Description of the task —
What you return should be the lines from the first line of the records below through the line holding "Click the message", unchanged.

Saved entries
# # #

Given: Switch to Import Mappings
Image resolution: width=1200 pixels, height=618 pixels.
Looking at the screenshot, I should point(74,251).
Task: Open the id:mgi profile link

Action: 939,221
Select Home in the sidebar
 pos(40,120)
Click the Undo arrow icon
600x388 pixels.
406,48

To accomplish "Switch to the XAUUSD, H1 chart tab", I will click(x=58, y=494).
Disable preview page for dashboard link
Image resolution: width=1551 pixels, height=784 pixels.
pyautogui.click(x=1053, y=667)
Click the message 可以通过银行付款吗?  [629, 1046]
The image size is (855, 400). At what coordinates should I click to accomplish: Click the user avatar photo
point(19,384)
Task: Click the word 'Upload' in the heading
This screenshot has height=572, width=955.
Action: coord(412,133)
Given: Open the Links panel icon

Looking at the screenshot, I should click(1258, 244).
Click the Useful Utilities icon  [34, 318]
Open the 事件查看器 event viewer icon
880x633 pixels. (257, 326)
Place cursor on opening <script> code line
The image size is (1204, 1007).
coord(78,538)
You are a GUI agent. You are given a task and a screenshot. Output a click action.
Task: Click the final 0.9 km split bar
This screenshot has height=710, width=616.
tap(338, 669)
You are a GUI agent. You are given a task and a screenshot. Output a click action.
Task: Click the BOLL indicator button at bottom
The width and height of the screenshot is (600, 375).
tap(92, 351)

# # #

Written reply —
Given: Switch to Import Mappings
Image resolution: width=1200 pixels, height=618 pixels.
Looking at the screenshot, I should point(74,251).
Task: Open the id:mgi profile link

Action: 939,221
Select Home in the sidebar
 pos(40,120)
Click the Undo arrow icon
600x388 pixels.
406,48

To accomplish "Switch to the XAUUSD, H1 chart tab", I will click(x=58, y=494).
Disable preview page for dashboard link
Image resolution: width=1551 pixels, height=784 pixels.
pyautogui.click(x=1053, y=667)
Click the message 可以通过银行付款吗?  [629, 1046]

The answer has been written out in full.